Balade 276 : Or n’est il fleur, odour ne violette (CCLXXX)
Balade 61a
Or n’est il fleur, odour ne violette,
Arbre, esglantier[1], tant ait douceur en lui,
Beauté, bonté, ne chose tant parfaitte,
Homme, femme, tant soit blanc ne poli,
5 Crespé ne blont, fort, appert ne joli,
Saige ne foul, que Nature ait formé,
Qui a son temps ne soit viel et usé,
Et que la mort a sa fin ne le chace,
Et, se viel est, qu’il ne soit diffamé :
10 Viellesce est fin et jeunesce est en grace.
La flour en may et son odeur delecte
Aux odorans, non pas jour et demi.
En un moment vient il vens qui la guette.
Cheoir la fait ou la couppe par mi.
15 Arbres et gens passent leur temps ainsi :
Riens estable n’a Nature ordonné,
Tout doit mourir ce qui a esté né.
Un povre acés de fievre l’omme efface,
Ou aage viel, qui est determiné :
20 Viellesce est fin et jeunesce est en grace.

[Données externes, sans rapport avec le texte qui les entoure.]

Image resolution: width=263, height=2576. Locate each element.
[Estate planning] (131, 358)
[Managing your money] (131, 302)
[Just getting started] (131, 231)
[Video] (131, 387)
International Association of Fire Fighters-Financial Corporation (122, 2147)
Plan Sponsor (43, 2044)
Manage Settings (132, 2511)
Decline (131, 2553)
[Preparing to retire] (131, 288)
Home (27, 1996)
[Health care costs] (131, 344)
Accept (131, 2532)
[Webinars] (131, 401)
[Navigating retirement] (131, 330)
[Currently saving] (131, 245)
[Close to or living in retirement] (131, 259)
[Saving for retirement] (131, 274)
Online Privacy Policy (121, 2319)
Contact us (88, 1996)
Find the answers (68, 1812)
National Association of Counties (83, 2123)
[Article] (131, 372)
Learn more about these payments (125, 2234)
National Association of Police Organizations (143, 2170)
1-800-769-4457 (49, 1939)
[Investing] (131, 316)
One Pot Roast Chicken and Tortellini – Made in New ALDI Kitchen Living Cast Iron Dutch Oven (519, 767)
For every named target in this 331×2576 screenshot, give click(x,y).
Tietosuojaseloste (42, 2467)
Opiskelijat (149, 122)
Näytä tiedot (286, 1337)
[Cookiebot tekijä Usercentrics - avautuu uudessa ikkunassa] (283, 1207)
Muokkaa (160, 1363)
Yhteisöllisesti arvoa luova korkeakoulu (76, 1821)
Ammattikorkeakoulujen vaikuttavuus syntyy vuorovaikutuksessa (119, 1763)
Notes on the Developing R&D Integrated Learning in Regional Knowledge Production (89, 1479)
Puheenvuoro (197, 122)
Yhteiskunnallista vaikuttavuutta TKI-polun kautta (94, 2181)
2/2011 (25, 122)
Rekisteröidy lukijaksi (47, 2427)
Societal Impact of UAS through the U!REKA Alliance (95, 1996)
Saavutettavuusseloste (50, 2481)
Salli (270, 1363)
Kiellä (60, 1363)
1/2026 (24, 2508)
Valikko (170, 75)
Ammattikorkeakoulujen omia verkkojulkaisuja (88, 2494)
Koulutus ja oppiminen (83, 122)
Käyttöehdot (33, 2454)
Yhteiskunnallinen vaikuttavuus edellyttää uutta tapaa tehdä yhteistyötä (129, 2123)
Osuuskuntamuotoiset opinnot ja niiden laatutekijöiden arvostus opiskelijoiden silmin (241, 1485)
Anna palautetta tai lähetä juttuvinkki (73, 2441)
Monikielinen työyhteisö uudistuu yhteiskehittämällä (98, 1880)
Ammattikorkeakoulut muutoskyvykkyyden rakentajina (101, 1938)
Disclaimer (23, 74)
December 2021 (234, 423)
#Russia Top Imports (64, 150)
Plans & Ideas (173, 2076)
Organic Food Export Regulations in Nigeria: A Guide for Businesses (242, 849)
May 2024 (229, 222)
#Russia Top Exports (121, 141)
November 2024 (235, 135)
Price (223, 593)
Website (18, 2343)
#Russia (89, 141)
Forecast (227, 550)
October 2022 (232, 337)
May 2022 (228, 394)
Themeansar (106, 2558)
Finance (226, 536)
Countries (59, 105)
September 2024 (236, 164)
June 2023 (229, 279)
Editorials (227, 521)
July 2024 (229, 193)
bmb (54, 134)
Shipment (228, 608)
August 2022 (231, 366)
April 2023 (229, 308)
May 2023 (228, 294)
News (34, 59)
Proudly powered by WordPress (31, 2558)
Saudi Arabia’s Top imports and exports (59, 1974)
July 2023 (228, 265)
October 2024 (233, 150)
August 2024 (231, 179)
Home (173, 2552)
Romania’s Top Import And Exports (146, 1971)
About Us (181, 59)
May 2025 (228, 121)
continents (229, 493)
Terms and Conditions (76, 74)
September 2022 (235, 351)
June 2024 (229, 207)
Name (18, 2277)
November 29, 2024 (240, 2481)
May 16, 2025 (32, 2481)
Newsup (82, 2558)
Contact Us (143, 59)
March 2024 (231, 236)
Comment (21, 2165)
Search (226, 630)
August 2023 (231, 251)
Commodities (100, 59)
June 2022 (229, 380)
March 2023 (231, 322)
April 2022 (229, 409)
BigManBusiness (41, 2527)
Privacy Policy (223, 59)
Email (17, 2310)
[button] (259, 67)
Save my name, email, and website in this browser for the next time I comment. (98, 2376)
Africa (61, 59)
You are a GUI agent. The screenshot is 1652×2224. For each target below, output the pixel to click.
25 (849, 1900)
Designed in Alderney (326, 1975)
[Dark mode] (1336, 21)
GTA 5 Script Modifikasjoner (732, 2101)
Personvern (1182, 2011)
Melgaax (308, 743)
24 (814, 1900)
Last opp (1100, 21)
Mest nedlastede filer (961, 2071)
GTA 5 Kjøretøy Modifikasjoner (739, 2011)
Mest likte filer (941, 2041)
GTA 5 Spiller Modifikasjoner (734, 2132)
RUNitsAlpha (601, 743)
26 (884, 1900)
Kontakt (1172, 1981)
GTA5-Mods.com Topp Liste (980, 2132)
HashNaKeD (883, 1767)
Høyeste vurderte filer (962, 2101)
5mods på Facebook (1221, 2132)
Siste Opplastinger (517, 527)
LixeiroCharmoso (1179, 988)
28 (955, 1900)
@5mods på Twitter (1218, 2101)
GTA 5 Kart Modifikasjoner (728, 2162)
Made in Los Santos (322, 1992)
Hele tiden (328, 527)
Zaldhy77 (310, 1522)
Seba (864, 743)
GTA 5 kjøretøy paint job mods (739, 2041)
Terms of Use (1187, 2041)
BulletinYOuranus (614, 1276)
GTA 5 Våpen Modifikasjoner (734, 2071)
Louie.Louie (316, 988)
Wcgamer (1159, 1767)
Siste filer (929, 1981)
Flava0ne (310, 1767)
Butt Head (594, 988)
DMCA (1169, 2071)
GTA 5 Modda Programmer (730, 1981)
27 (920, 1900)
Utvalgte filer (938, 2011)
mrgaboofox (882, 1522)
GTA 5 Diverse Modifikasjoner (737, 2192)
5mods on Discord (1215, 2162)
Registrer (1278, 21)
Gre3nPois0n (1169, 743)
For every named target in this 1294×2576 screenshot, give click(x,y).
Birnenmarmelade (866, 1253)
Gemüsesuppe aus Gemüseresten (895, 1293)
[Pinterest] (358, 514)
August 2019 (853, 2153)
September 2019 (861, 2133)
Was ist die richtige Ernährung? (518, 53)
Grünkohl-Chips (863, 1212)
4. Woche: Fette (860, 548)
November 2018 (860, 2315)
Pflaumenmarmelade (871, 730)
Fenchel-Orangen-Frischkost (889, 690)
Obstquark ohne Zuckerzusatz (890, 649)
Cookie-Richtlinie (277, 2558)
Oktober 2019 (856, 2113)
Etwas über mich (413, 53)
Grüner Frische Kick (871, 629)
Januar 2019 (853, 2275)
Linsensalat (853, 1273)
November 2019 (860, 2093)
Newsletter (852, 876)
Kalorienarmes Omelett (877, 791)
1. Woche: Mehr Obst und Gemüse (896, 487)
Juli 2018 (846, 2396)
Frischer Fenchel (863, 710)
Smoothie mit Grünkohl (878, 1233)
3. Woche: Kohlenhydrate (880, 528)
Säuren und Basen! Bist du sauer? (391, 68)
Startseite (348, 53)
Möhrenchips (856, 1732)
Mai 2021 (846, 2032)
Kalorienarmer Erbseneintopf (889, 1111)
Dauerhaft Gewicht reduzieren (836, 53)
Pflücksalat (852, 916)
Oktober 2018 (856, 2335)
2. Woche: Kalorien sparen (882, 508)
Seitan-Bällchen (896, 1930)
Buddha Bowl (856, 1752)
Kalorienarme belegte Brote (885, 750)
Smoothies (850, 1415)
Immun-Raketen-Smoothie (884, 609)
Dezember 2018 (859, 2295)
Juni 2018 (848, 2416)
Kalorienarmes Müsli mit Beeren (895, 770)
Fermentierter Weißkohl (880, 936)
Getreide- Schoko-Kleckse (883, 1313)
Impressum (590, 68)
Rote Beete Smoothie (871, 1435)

Pourquoy fait donc dame ne pucellette
Si grant dangier de s’amour a ami,
Qui sechera soubz le pié com l’erbette ?
C’est grant folour. Que n’avons nous mercy
25 L’un de l’autre ? Quant tout sera pourry,
Ceuls qui n’aiment et ceuls qui ont amé,
Ly refusant, seront chetif clamé,
Et li donnant aront vermeille face,
Et si seront au monde renommé :
30 Viellesce est fin et jeunesce est en grace.
L’envoy
Prince, chascun doit en son josne aé
Prandre le temps qui lui est destiné.
En l’aage viel tout le contraire face :
Ainsis ara les deux temps en chierté.
35 Ne face nul de s’amour grant fierté : 61b
Viellesce est fin et jonesce est en grace.